19 days to a much-awaited Bitcoin halving, observers estimate that the network’s difficulty could be adjusted to an all-time high barely a six weeks after its algorithm chopped it by 16 percent, the third largest drop in Bitcoin’s short history.
Hash Rate Matters
However, this is subject to hash rate.
Hash rate is nothing more than the total computing power enabling transaction confirmation and security of the network. Bitcoin, as you may be aware by now, is secured by different nodes spread across the world.
Because mining is an energy-intensive process and electricity cost is expensive, most of the network’s hash rate is generated from Bitcoin mining farms in Northern China and remote zones in the United States.
Here, thanks to different incentives and even arrangement with electricity generators, mining can be done profitably.
Bitcoin Mining Difficulty may spike to a new all-time high after Halving
In the next 19 days, Bitcoin will halve for the third time confirming that Satoshi’s code functions as designed. Then, miner rewards per block will halve from 12.5 BTC to 6.25 BTC.
The move will shake off some miners thereby affecting hash rate.
However, if this embolden miners and the opposite happens as hash rate stays the same or rise, the network will automatically adjust its mining difficulty in such a way that blocks will be produced every 10 minutes by drastically hiking the mining difficulty.
This way it will take more hash rate, more computing power, and better gear to compete for the 6.25 BTC than it was as competition becomes cut-throat.
From this angle, it is likely that difficulty will spike to a new all-time high.
“Bitcoin’s difficulty could reach a new all-time high in 2 weeks (6 days before halving) if the hash rate remains unchanged.”
Bitcoin’s difficulty could reach a new all-time high in 2 weeks (6 days before halving) if the hash rate remains unchanged. pic.twitter.com/oDrfkMs05R
— Cointelegraph Markets (@CointelegraphMT) April 21, 2020
Compounded Difficulty is up 15%, Low Oil Prices to boost Hash Rate?
And there are hints of this happening.
Six weeks after the difficulty adjustment, Bitcoin mining difficulty is up by 15 percent after dropping by a whopping 16 percent on March 26 after Bitcoin price literally halved on Mar 12-13.
“Bitcoin’s average hash rate bounces back after two consecutive increases in fortnightly mining difficulty retargets. Difficulty is up a compounded 15% after falling by 16 percent on 26th March. No pre-halving hash rate death spiral after all then—thanks cheap oil.”

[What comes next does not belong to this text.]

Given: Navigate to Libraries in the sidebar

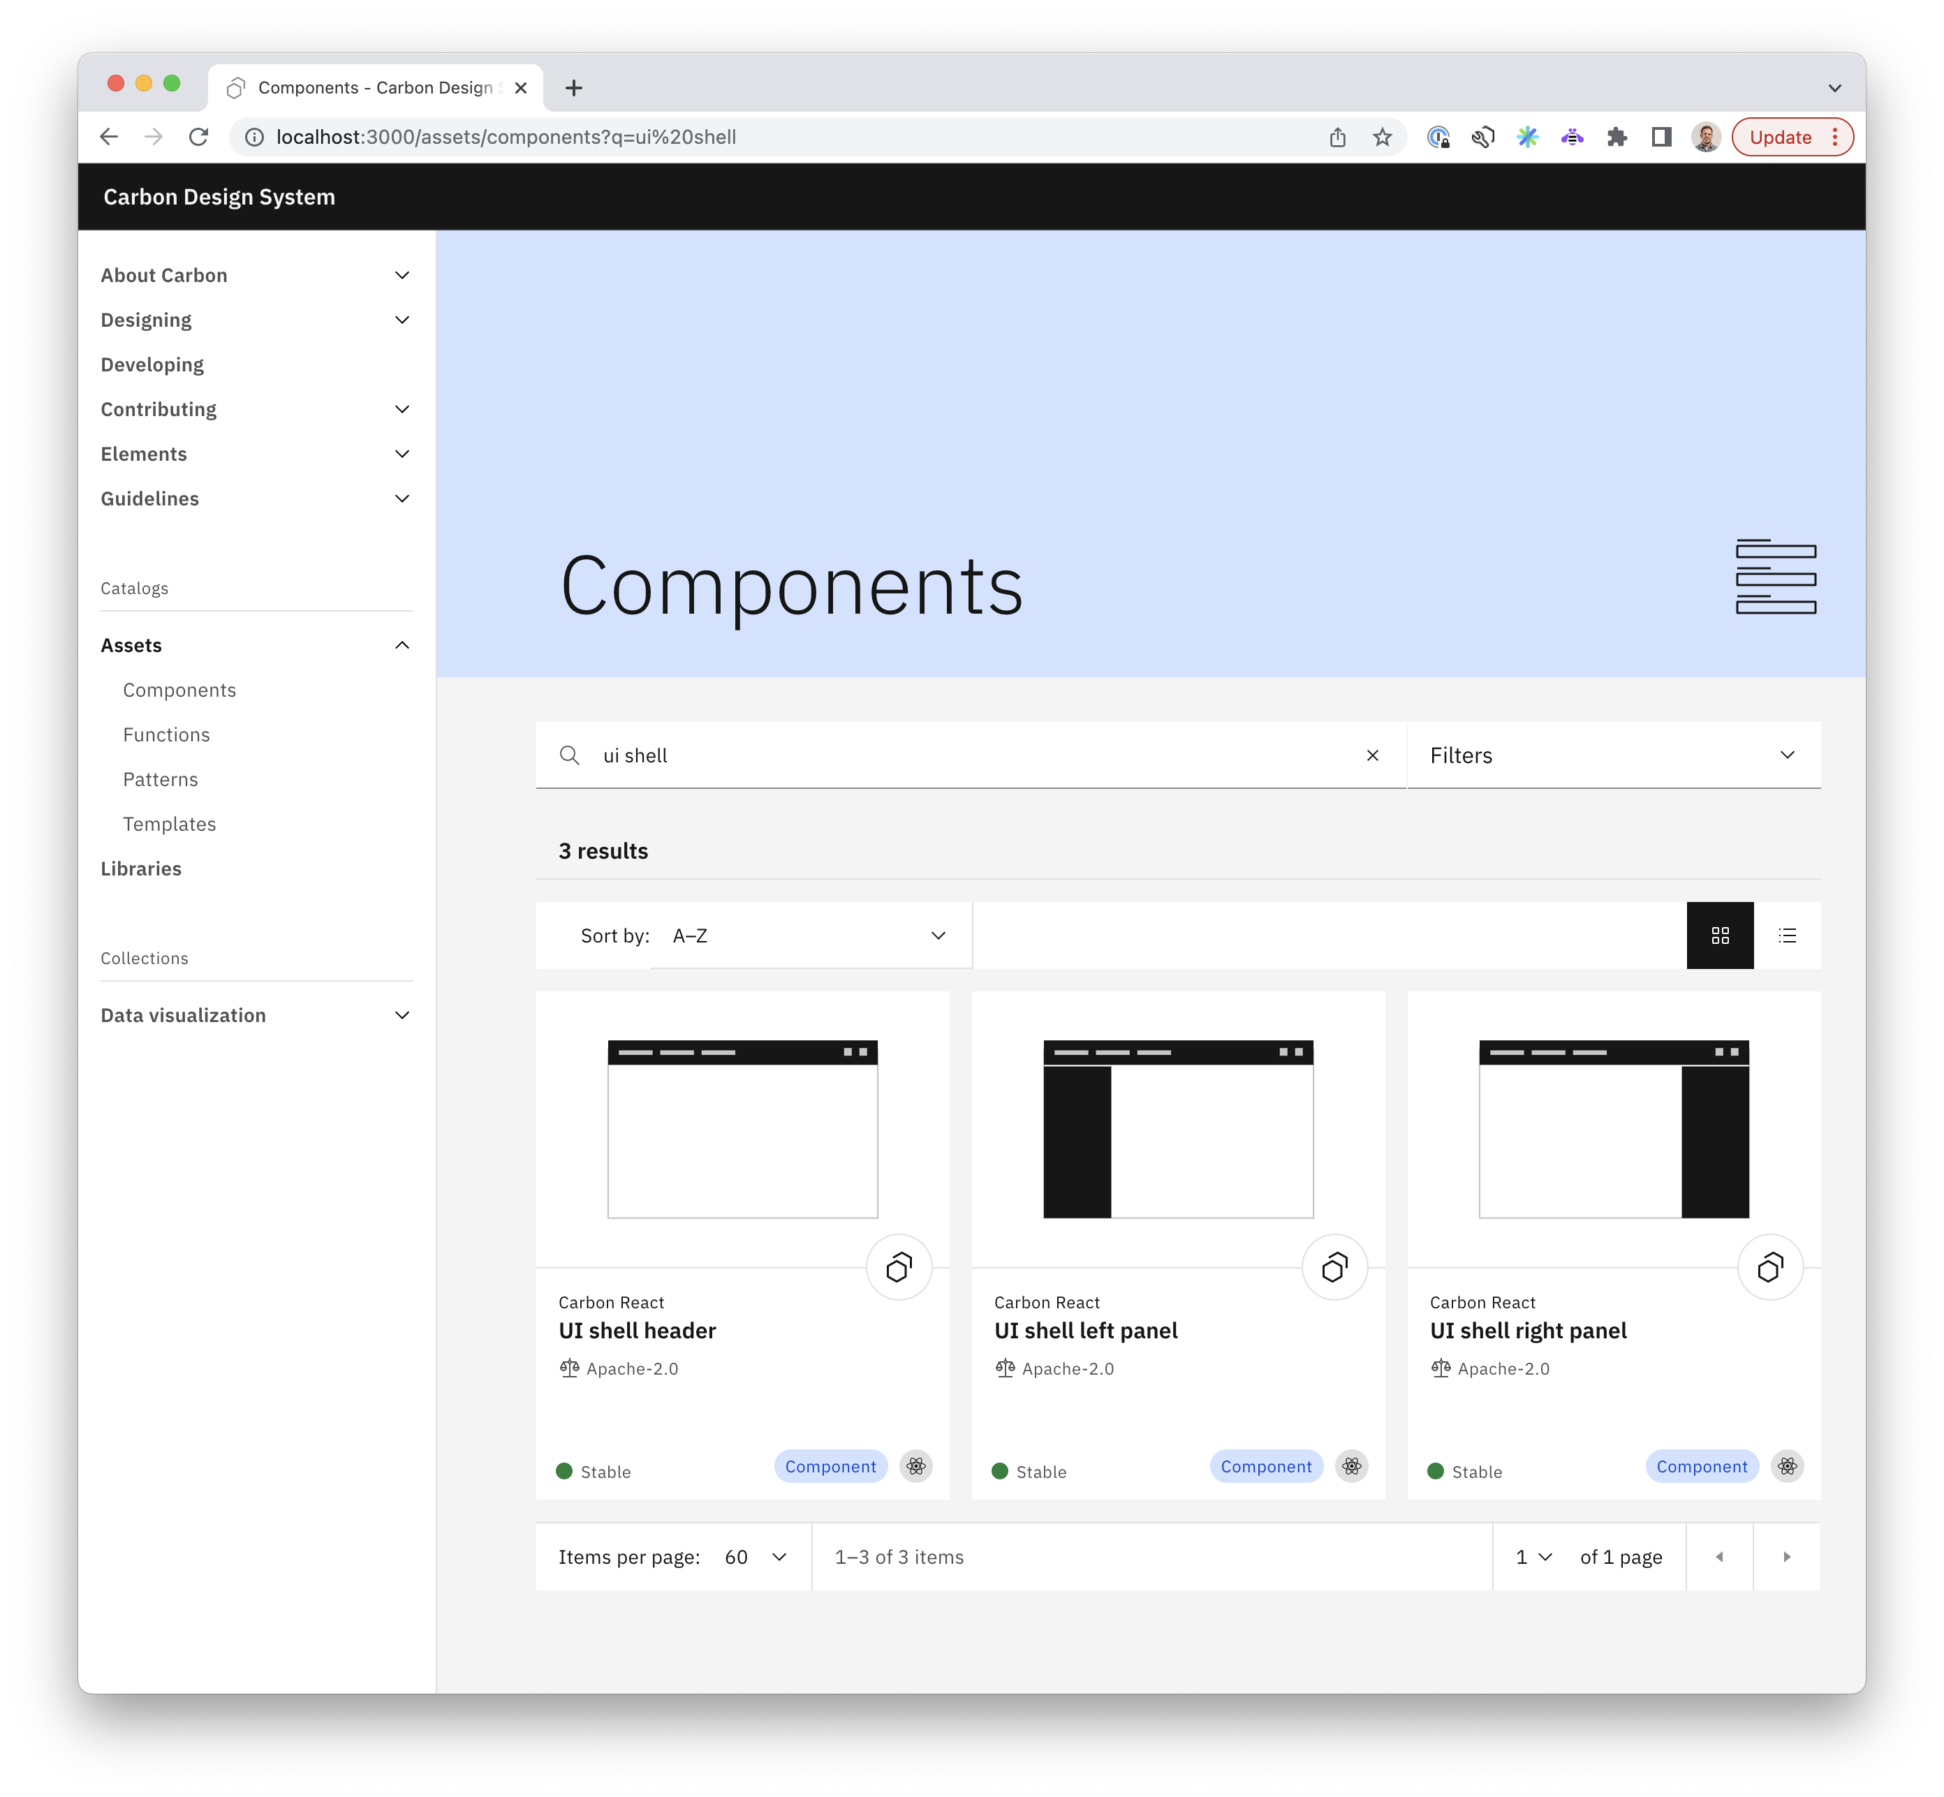Looking at the screenshot, I should (142, 868).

#Bitcoin mining difficulty is set to increase by 9% in ~3 days time. The difficulty (that retargets every 2 weeks) had risen by 6% on April 7th, after falling by 16% on March 25th—it’s biggest fall since 2018.
Looks like the competition is heating up with 25 days to the Halving
— Cryptowatch (@cryptowat_ch) April 17, 2020
The low oil prices amid coronavirus lockdowns may spur some aggressive miners to experiment with oil for the first time.
But this is just a preposition and it will take time and a wait-and-see approach before this is actualized.